Surely it has to be frustrating for a guy who’s elevated his game yet again, averaging 24.5 points, 6.3 rebounds, 5.0 assists and 1.8 steals for the Bulls in 51 games. But he refuses to let it damper his All-Star spirits, playing with some of the best players in the world and a few guys he calls friends, like DeAndre Jordan and Kevin Durant.

“Not for me,” said Butler of the potential stress. “Not saying I’m untradeable but I don’t think about that. If I’m not in a Bulls uniform, I’ll give you a hug and say goodbye to you.”

Moments after Butler made his statement in the media room, the floodgates opened for the trade market as fellow Olympian DeMarcus Cousins was traded from the Sacramento Kings to the New Orleans Pelicans for what seemed to be mere fodder, pennies on the dollar for the most talented center in the NBA.

[SHOP: Get your Bulls gear right here]

While Cousins is far more of a handful than Butler could be, the trade almost signals a consistent truth that always bears repeating—that short of a select few, anybody can be traded.

Even a franchise altering talent like Cousins, who was traded to the city he was physically in for All-Star weekend, and included in the package of players was a guy who hit him in the groin last week (Buddy Hield), resulting in a Cousins outburst and ejection.

Butler has made his name with the Bulls, although not necessarily on the All-Star stage, a player who values defense and doesn’t have as much flash as some of the game’s shinier players.

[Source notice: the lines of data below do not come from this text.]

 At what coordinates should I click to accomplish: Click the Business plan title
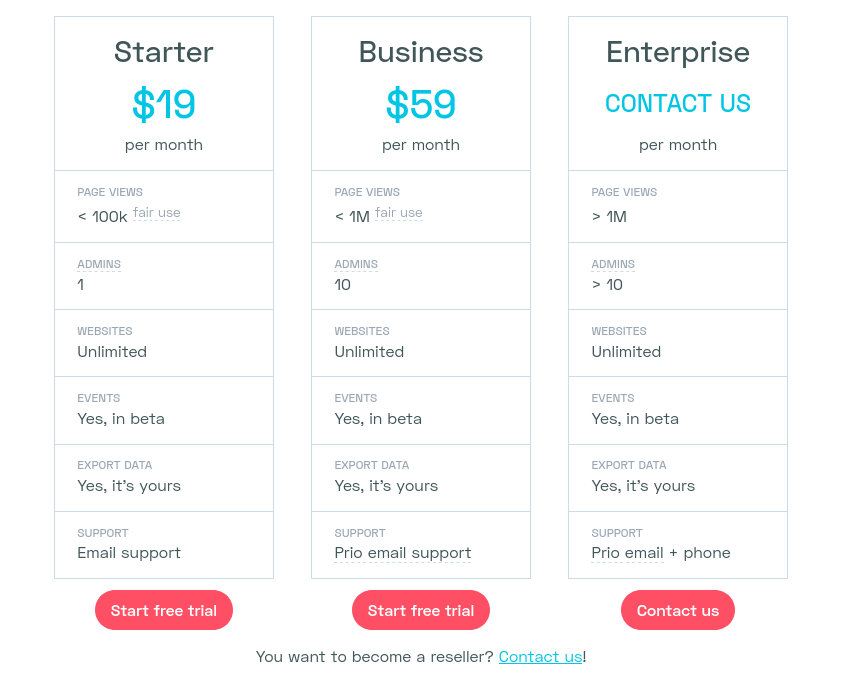tap(421, 52)
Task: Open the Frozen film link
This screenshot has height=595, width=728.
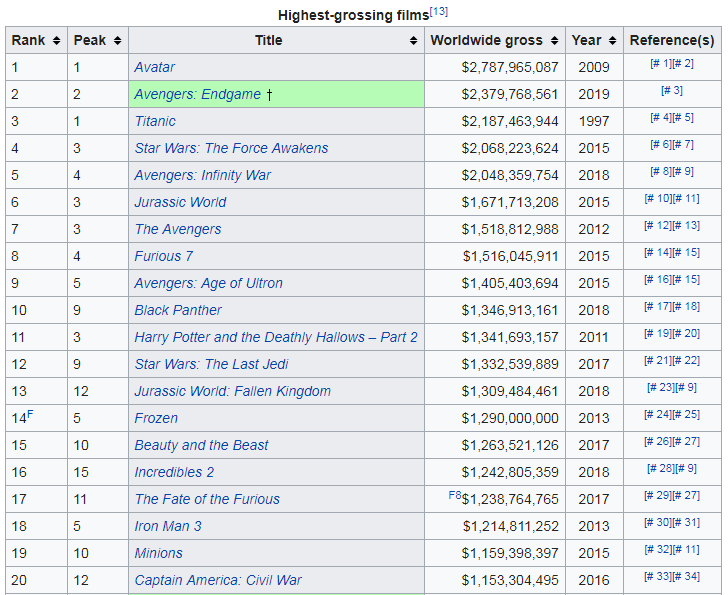Action: (x=156, y=418)
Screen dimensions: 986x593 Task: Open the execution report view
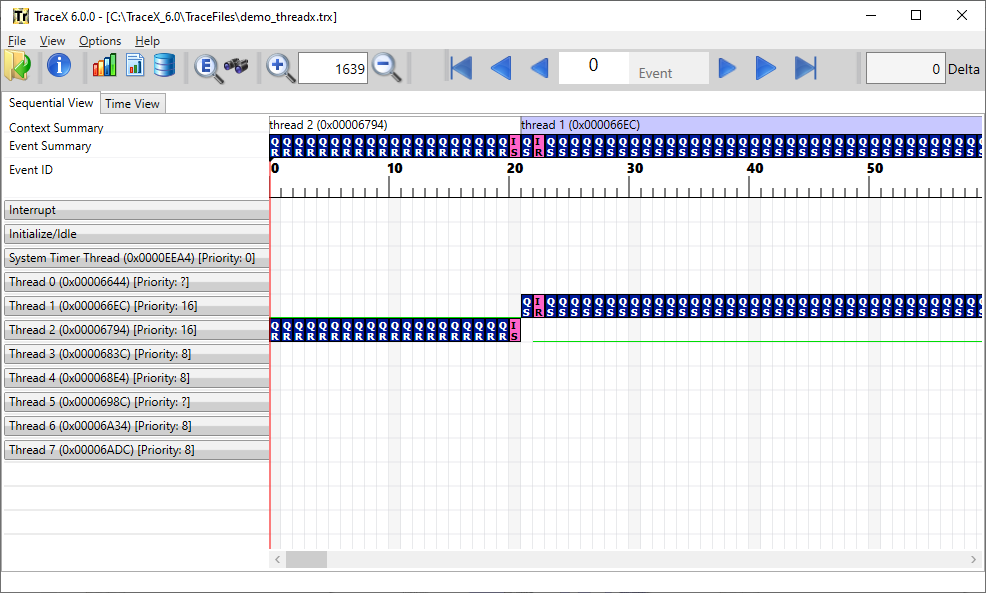[134, 66]
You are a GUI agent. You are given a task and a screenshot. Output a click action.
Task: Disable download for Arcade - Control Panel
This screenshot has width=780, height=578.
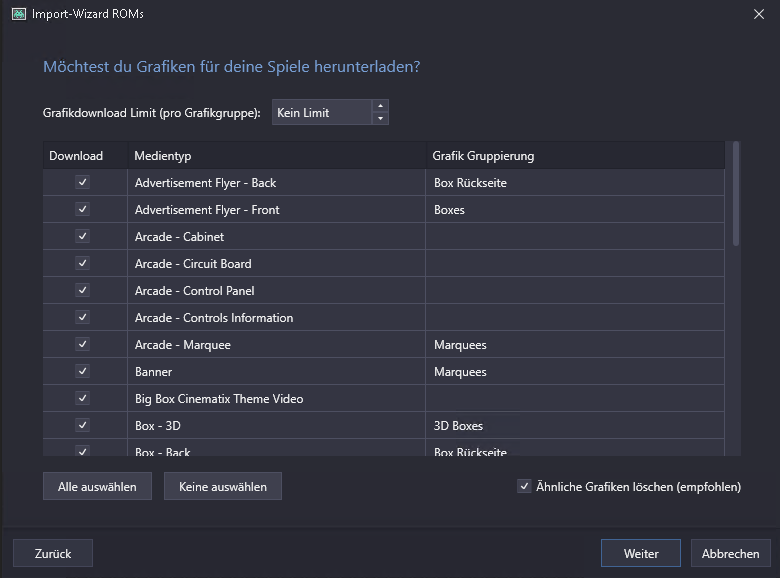(83, 291)
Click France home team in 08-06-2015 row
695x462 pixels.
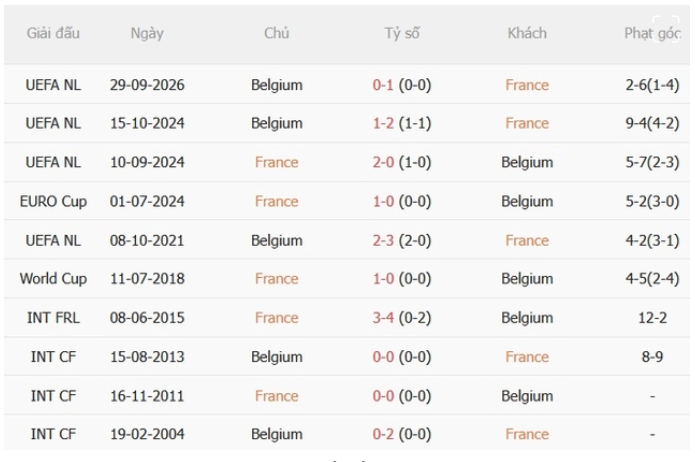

With a six-point outing in 20 minutes, Butler was an on-court afterthought despite being a starter for the first time.

“Six? Should’ve gone for eight,” he sarcastically deadpanned.

In a relatively jovial mood through the weekend, Butler joked about the talk surrounding him and tried to brush it off as mere chatter as opposed to the franchise not seeing enough in him to make a firm commitment for the long-term, as the Boston Celtics are always hovering.

League sources expect the Celtics to engage the Bulls in conversations for the next few days, but nobody has a great feel for what either side is truly looking for.

But as Butler insisted, he’s only controlling what he can control, which is making himself a fixture for All-Star games to come as opposed to some of the first-timers who don’t know if they’ll get back here again.

“I think I got two underneath my belt,” Butler said. “I know what they’re feeling the first time, It’s so surreal like maybe I do belong here. That’s how I was thinking. Now it’s how do I get here every year? I think that’s the fun part, that’s the challenge. A lot of those guys have done it 10-plus years, hopefully I’m one.”

The only question seems to be, which uniform will it be in because the crazy season has begun.